# Going from fluorescent to LED lights



## hdavis (Feb 14, 2012)

Railman said:


> I'm about to go to led's as well at my new shop. I currently have 28 400 watt hid's, plus 2 exterior 400 watt hids. That's a total of 30 400 watt hid's......It's killing me!
> 
> I'm probably going to drop down to 20 150watt, 17,000 lumen, 114 lumen per watt, "Maxlite" 4ft led strip lights, because of the way the shop lays out. According to the rebates available, & ROI calculators, I'm looking at about a 6 month payback on the fixtures, on an initial investment of about 3k after rebates.
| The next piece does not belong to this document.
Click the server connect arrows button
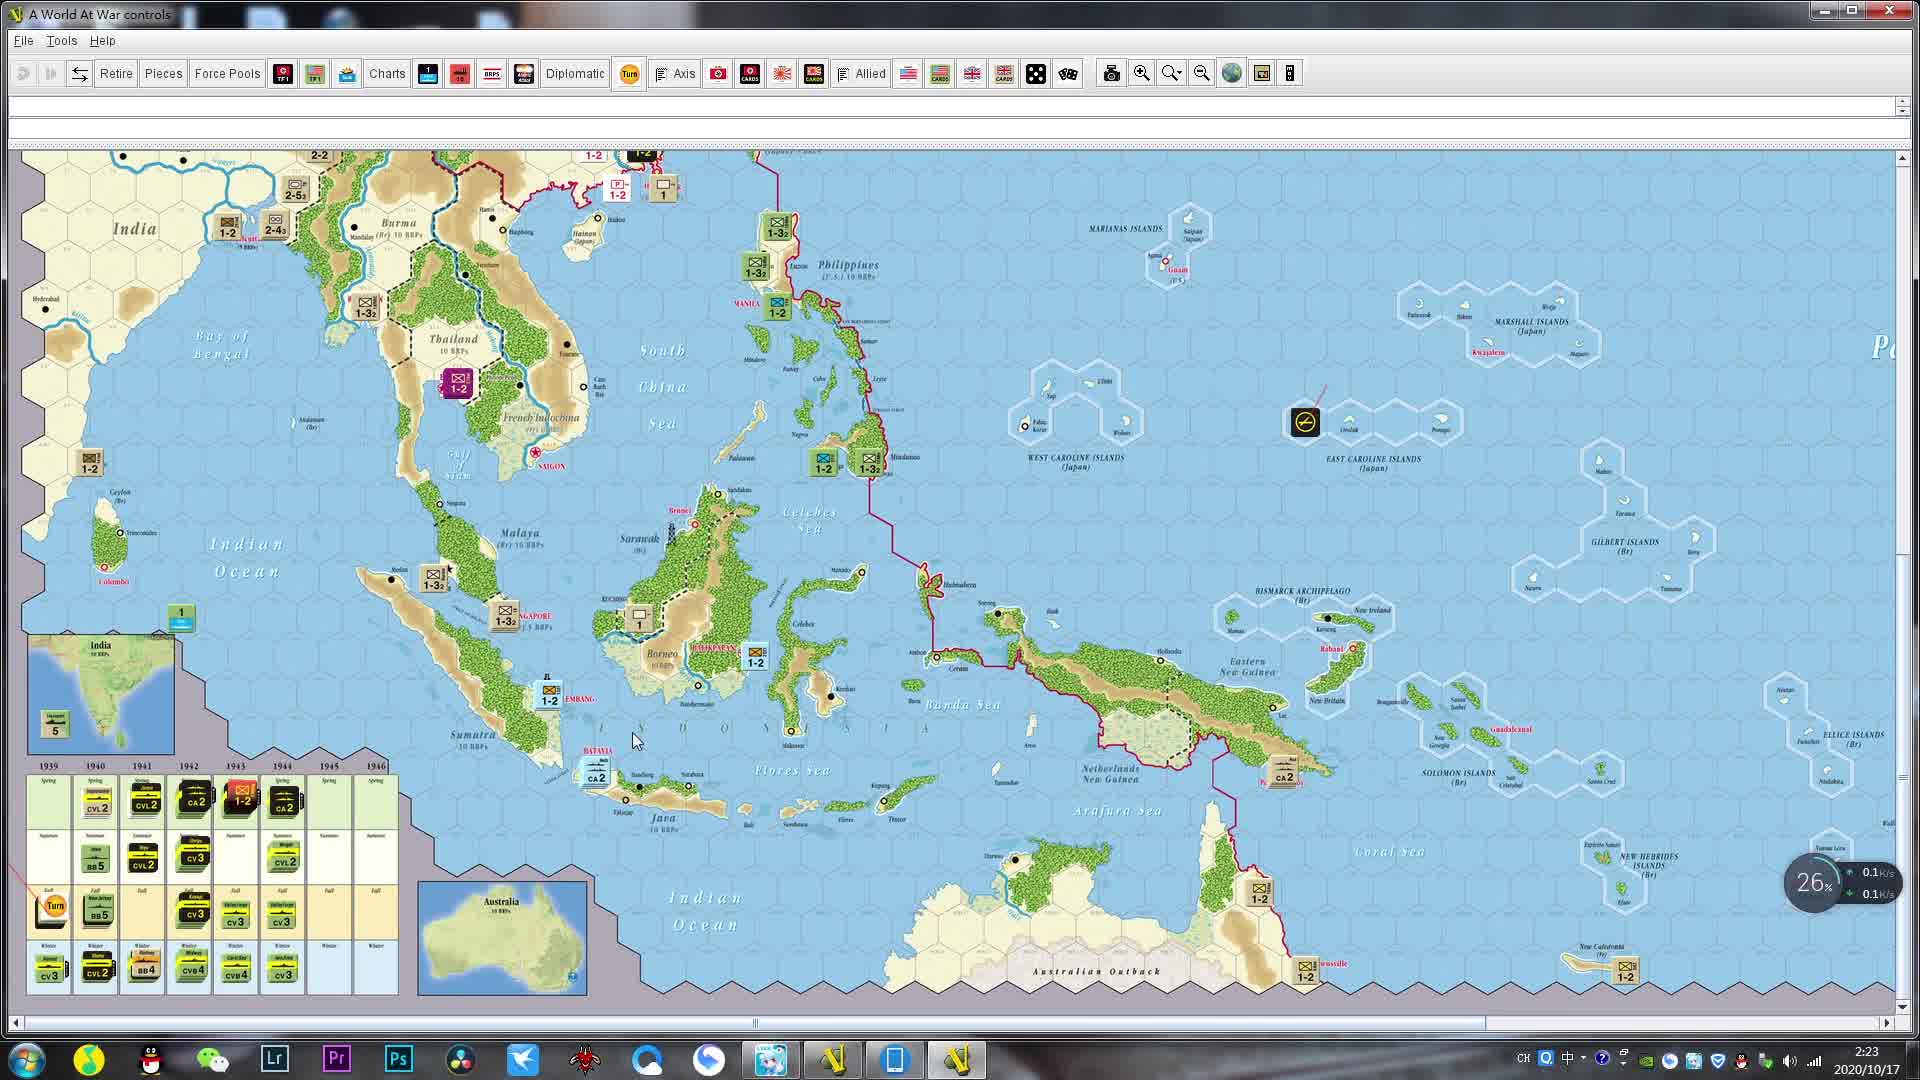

I will need to add install labor to the picture.
> Here's a good calculator with available rebate options.
> http://www.maxlite.com/resources/roi-calculator


If that payback for you is real, I'd jump on it!

I'll have to check back in on greenhouse lighting - they're pretty cost sensitive, and LEDs still hadn't overtaken HIDs a few years ago, but things are changing real fast. Back then, a 60W equivalent LED "bulb" was around $50 - now they're under $5.


----------



## bmartin (Dec 30, 2005)

Won't the led's last a lot longer also saving more money long term.


----------



## hdavis (Feb 14, 2012)

bmartin said:


> Won't the led's last a lot longer also saving more money long term.


That has to be in the mix as well, and it's bulb dependent. LEDs can go up to 100,000 hours, but mainly we're talking in the 50,000 hour range. Flourescent goes maybe 20,000 to 30,000 hours by the standard test. In real life, they may last 2X longer:

http://www.lrc.rpi.edu/programs/nlpip/lightinganswers/t8/05-t8-lamp-life.asp

Off the top of my head, LED lifetime is defined as 40% drop in light output. Task lighting could be a problem with a drop in output.


----------



## maninthesea (Nov 11, 2008)

I just changed half my lights from t8 & t12 to led. One thing I was and still am wondering is the pro's and cons of LED bulbs with both power connections on one end vs one wire to each end?


----------